Before starting the quiz we suggest you reproduce what Ian did in the video, using the LED24 data in the Command Line Interface.

Make a test file with 100,000 instances. Precede all filenames below with an appropriate directory specification, surrounded by quotation marks if necessary.

java weka.datagenerators.classifiers.classification.LED24 -n 100000
-o test.arff


(The Command Line Interface gives no output; you need to look for the file to see if it has worked.)

Make a training file with 10,000,000 instances:

 java weka.datagenerators.classifiers.classification.LED24 -n 10000000
-o train.arff


Apply NaiveBayesUpdateable:

 java weka.classifiers.bayes.NaiveBayesUpdateable -t train.arff
-T test.arff -v


(This takes about 30 secs on my computer.
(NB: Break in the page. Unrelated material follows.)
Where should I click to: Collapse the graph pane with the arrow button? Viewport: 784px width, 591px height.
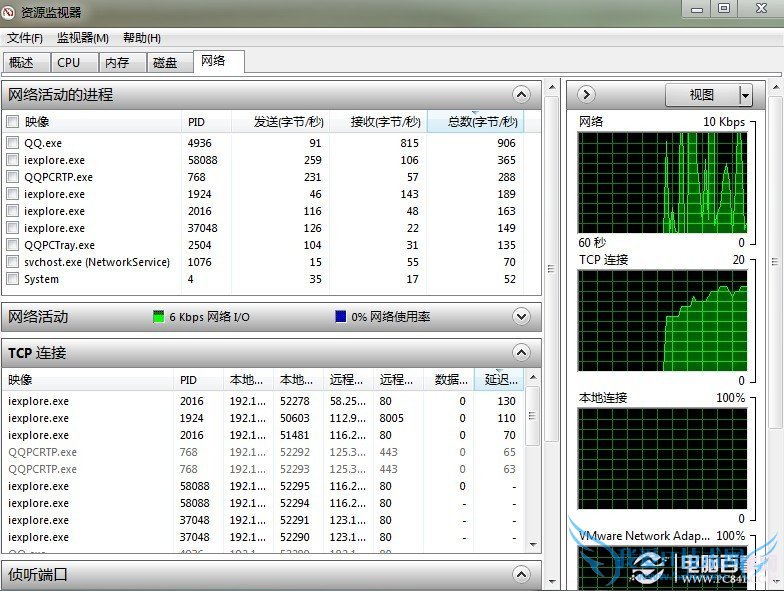tap(587, 95)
The “-v” suppresses evaluation on the training file, which the Command Line Interface does by default.)

Verify that Weka runs out of memory if cross-validation is attempted:

 java weka.classifiers.bayes.NaiveBayesUpdateable -t train.arff


Weka will become unresponsive, although you will probably not get an error message. (Unfortunately it is difficult to trap and report out-of-memory errors in a Java program.)

If you feel brave, repeat the exercise with a 100,000,000-instance training file.